A Bumpy Road to the Future
Environmental groups and others have taken many of these moves to court — and made a few notable wins.
But even if the rules themselves are saved, it could still be years before the federal government regains momentum on grappling realistically with climate change, says Wentz, who runs the Climate Deregulation Tracker at Columbia University’s Sabin Center for Climate Change Law. As of Feb. 14 she has catalogued 113 anti-climate rollback actions by the administration since Trump took office.
That delay will be costly, Wentz says, because time has almost run out to avert catastrophic climate change.
“Every report we see from the IPCC and the United States’ own global climate research program [finds] that it is necessary for us to take urgent, immediate action,” says Wentz, “You have to have a very significant and rapid emissions reduction. And so the more we delay, the bigger the problem gets, and the harder it is to solve it, and the more we’re passing all of these costs to our kids and to future generations.”
It’s too soon to tell whether the new wave of hearings by House Democrats will weaken the pace of Trump rollbacks, or the administration’s attempts to give them a veneer of scientific validity. As I’ve covered in my newsletter, (de)regulation nation, the White House recently scored some legal victories of its own, including a federal court ruling in February that the government can waive dozens of environmental laws to build barriers along the Mexican border. A longtime climate change skeptic, Prof. John Christy of the University of Alabama, was recently named to a top EPA science panel. Meanwhile Wheeler, the EPA’s new administrator, is an experienced lobbyist who will likely avoid the sorts of ethics violations that brought down his former boss, Scott Pruitt, and craft rollbacks more carefully to survive court challenges.

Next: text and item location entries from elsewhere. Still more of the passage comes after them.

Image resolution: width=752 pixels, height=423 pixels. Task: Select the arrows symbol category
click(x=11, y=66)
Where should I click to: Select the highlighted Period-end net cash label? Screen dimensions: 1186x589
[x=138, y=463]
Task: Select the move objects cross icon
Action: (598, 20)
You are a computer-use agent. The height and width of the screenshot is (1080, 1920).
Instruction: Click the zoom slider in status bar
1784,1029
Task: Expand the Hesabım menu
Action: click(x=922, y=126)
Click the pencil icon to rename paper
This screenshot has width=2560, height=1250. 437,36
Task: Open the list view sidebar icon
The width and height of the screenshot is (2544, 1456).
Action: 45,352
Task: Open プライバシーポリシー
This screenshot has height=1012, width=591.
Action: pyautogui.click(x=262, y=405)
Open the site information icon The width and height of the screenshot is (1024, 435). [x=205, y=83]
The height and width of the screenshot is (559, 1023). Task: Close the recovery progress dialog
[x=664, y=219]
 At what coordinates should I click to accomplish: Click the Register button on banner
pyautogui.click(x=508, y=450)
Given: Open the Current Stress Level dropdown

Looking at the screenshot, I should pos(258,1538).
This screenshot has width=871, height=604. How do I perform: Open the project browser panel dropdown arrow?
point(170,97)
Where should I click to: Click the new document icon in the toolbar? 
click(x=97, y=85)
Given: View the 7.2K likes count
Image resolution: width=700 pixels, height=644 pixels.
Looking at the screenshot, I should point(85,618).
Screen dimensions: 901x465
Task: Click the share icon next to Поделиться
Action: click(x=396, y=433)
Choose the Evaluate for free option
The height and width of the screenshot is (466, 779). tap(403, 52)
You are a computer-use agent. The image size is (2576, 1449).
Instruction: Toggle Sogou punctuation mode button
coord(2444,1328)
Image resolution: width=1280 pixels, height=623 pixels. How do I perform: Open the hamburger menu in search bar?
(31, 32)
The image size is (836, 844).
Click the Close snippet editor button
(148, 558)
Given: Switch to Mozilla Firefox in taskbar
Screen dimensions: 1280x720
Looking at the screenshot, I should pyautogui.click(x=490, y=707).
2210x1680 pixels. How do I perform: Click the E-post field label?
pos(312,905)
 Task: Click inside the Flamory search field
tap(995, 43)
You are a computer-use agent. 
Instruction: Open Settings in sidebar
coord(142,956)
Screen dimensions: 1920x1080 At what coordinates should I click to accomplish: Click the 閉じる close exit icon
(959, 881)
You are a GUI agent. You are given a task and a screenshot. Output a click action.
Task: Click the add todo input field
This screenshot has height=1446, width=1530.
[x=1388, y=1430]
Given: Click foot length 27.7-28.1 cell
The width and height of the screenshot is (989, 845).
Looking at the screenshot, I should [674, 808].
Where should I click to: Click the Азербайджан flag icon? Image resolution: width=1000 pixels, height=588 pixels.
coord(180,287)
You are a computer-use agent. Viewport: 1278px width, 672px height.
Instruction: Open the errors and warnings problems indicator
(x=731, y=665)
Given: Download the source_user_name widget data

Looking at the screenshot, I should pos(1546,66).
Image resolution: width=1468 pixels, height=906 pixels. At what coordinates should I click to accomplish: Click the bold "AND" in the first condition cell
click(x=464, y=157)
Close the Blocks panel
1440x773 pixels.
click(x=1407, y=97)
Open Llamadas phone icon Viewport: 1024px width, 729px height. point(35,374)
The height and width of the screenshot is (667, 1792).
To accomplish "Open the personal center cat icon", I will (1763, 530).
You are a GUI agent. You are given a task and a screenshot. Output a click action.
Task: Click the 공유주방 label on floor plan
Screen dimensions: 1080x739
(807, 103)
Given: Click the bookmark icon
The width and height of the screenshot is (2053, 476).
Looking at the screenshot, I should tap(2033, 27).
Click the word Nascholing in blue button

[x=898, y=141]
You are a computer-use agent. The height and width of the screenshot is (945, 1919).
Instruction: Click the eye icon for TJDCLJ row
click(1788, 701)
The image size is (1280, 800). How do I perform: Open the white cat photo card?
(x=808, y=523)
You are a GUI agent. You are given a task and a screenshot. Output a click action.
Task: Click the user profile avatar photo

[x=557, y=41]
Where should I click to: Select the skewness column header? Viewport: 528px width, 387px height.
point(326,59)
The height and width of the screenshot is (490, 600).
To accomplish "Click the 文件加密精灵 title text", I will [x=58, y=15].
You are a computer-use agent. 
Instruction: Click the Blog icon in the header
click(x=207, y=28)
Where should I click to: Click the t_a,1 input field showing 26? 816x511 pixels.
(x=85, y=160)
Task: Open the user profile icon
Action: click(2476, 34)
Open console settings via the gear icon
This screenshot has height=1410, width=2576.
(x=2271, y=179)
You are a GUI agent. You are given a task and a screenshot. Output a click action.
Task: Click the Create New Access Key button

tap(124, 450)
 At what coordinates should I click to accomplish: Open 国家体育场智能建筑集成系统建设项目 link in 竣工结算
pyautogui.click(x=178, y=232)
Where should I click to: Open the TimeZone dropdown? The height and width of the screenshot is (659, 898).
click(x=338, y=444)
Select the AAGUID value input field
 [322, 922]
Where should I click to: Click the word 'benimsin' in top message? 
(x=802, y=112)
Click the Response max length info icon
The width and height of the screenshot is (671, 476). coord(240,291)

Still, Trump’s zeal for environmental rollbacks played a part in 2018’s “blue wave” of Democratic electoral victories, notes Whitman, and will likely factor into 2020’s presidential and Senate elections for Republicans as well as Democrats.
“He controls the levers of power right now within the party, so I think it’s going to be very hard,” she says. “We’ll have to wait it out and then we’ll have to get to a point where [voters] realize that they can make the changes, and that this is something they want to do.”